Ma présence ici aujourd'hui prolonge et réaffirme l'attitude d'appui et de collabo­ration que mes prédécesseurs, d'heureuse mémoire, ont offert à l'Organisation des Nations Unies, et que moi-même j'ai voulu manifester dès le début de mon pontificat.

2. Votre but le plus important est d'étudier la situation économico-sociale de la région, de formuler et de proposer des politiques économiques, et de réaliser des projets de collaboration internationale en faveur de cette très grande partie de la planète dont nous nous préparons joyeusement à fêter le cinquième centenaire de l'évangélisation.

Le seul énoncé de votre tâche permet déjà de comprendre le grand intérêt que lui porte l'Église. Nous partageons un même problème dans des perspectives qui, tout en étant diverses, ne manquent pas d'être en même temps complémentaires. En effet, ce qui occupe votre pensée est aussi l'objet de la sollicitude et du continuel dévouement de l'Église, dont la mission se concentre sur le service de l'homme dans la plénitude de ses dimensions comme créature de Dieu et comme destinataire du salut dans le Christ. C'est sous la lumière propre de la loi divine naturelle et de la doctrine sociale de l'Église que je désire ce soir réfléchir avec vous sur quelques sujets particulièrement urgents, et qui nous touchent tous.

3. Vos études signalent que, malgré la diversité des économies nationales, la crise subie en commun entre 1981 et 1985 a été la plus grave et la plus profonde du dernier demi-siècle; et que, bien que les signes de reprise ne manquent pas ces derniers temps, il reste cependant un fait dramatique: pendant ce laps de temps, le produit brut interne « par tête » dans la région a baissé en termes réels de façon préoccupante, tandis que la population augmentait considérablement, et que le service de la dette extérieure se faisait plus exigeant. Elles indiquent aussi que, comme il était prévisible, les secteurs les plus durement affectés par la crise sont les plus pauvres, et que le phénomène de la pauvreté critique tend à a se reproduire lui-même », comme vous dites, en un décourageant a cercle vicieux ». Certes, vous ne vous êtes pas limités à porter un diagnostic uniquement négatif. Je me réjouis de savoir que vous voyez des possibilités de réajustement et de progrès; ces mêmes possibilités que, avec un dynamisme encourageant, vous désignez par la formule d'un «cercle vertueux », de sens inverse, entre production, emploi, croissance et équité.

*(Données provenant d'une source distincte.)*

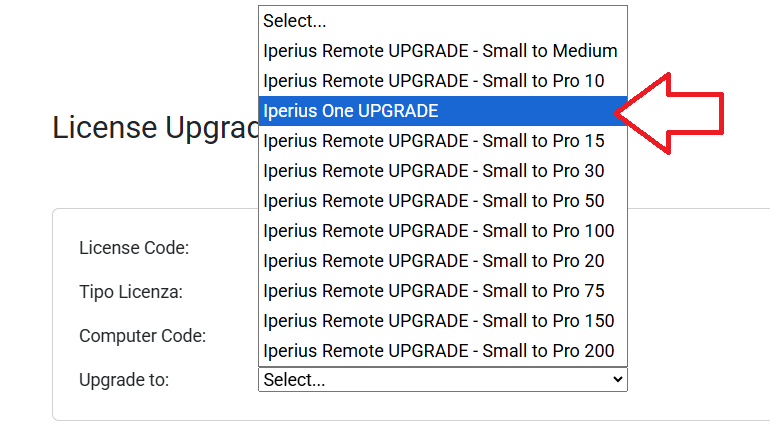Click the "Upgrade to" combo box field
Image resolution: width=772 pixels, height=424 pixels.
click(x=430, y=380)
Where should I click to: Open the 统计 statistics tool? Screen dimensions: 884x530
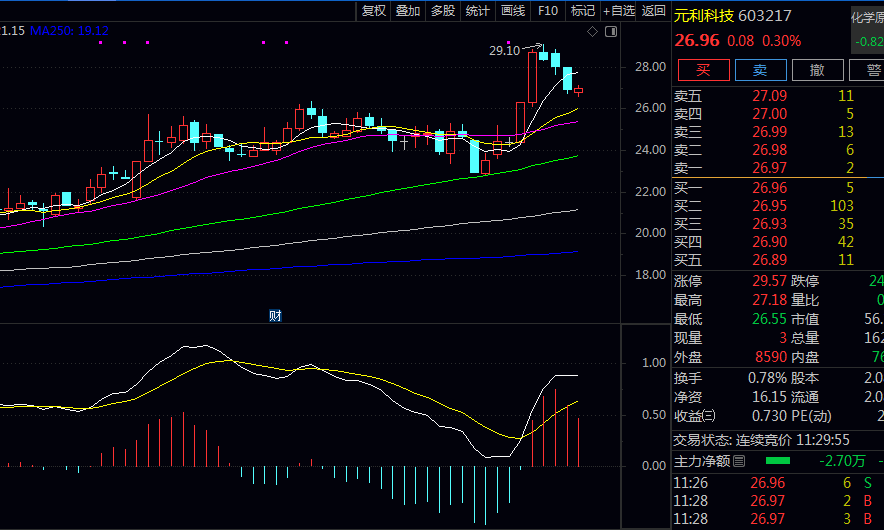(478, 11)
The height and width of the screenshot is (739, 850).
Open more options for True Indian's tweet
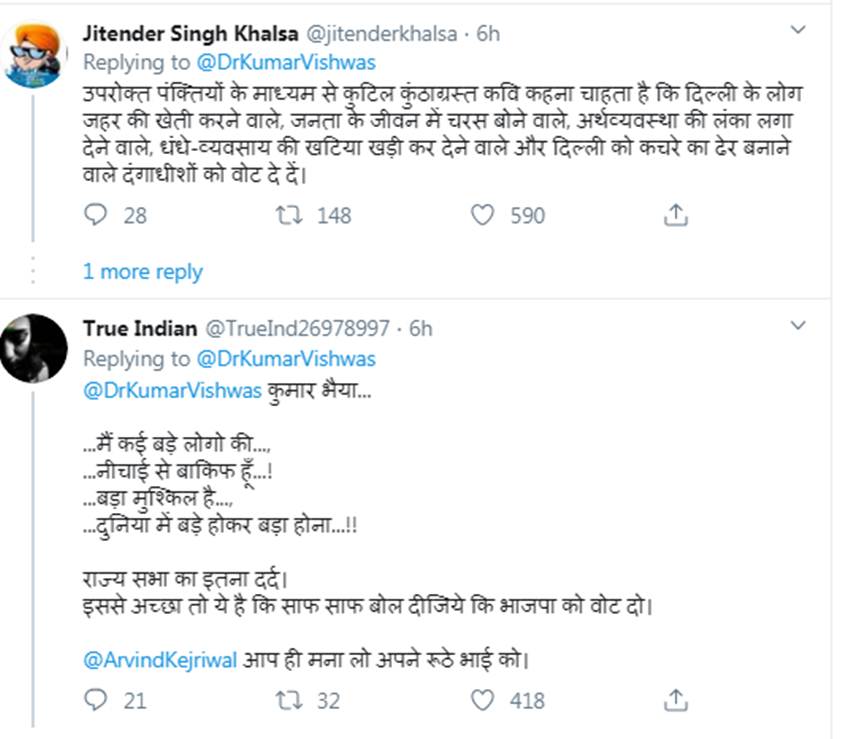point(798,326)

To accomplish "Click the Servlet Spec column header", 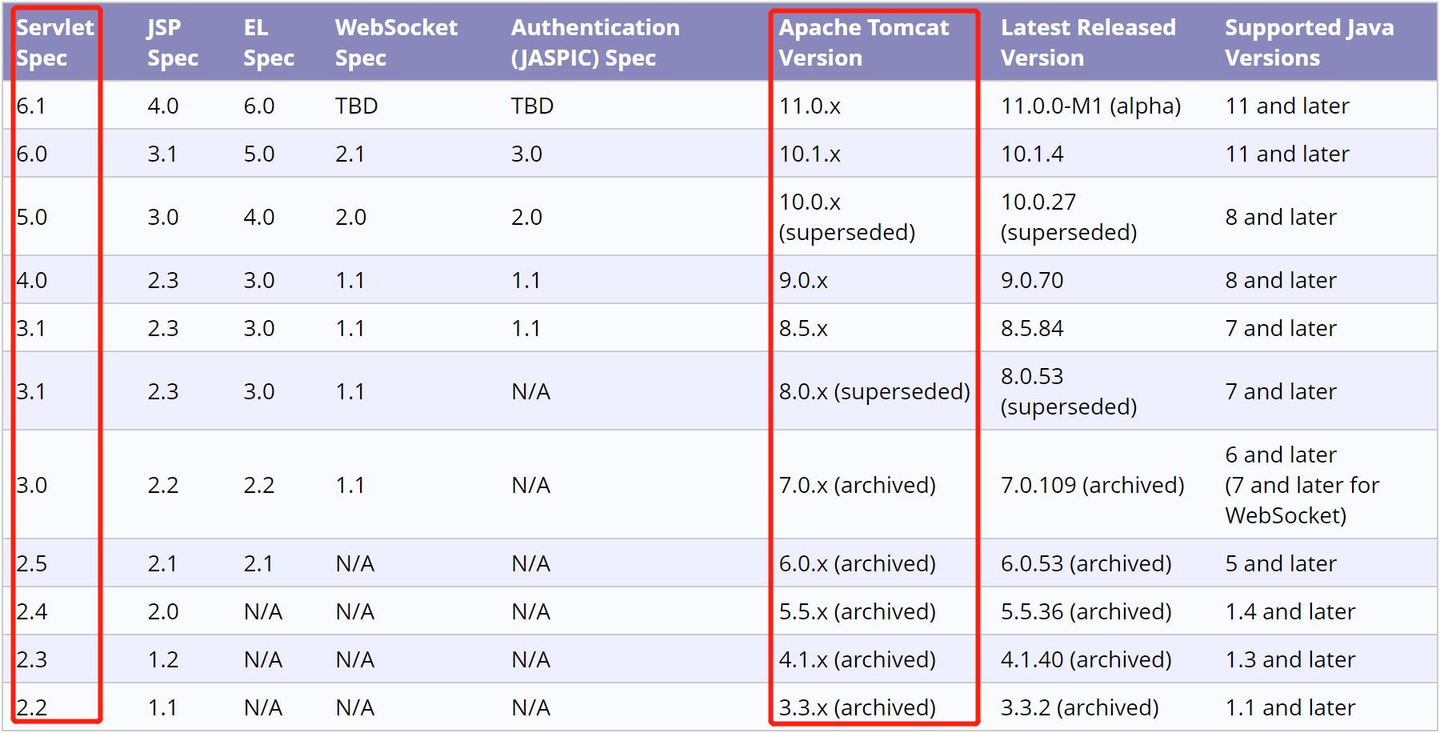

4. Cependant, le panorama général se présente certainement sous des couleurs sombres. Je suis sûr que, comme moi, à travers le langage concis des chiffres et des statistiques, vous découvrez le visage vivant et douloureux de chaque person­ne, de chaque être humain indigent et marginalisé, avec ses peines et ses joies, avec ses frustrations, avec son angoisse et son espérance en un avenir meilleur.

C'est l'homme, tout l'homme, chaque homme dans son être unique et irremplaça­ble, créé et racheté par Dieu, qui apparaît, avec son visage personnel, sa pauvreté et sa marginalité indescriptiblement concrètes, à travers la généralité des statistiques. Ecce homo!

5. Devant cette perspective de douleur, je ne peux faire moins que d'adresser un appel aux autorités publiques, à l'initiative privée, aux personnes et aux institutions de toute la région qui peuvent m'entendre, et aussi aux nations plus développées, en les appelant à relever ce formidable défi moral qui était formulé l'an dernier par l'Instruction Libertatis conscientia dans les termes suivants: « L'élaboration et la mise en route de programmes d'action audacieux en vue de la libération socio‑ économique de millions d'hommes et de femmes dont la situation d'oppression économique, sociale et politique est intolérable » (n. 81).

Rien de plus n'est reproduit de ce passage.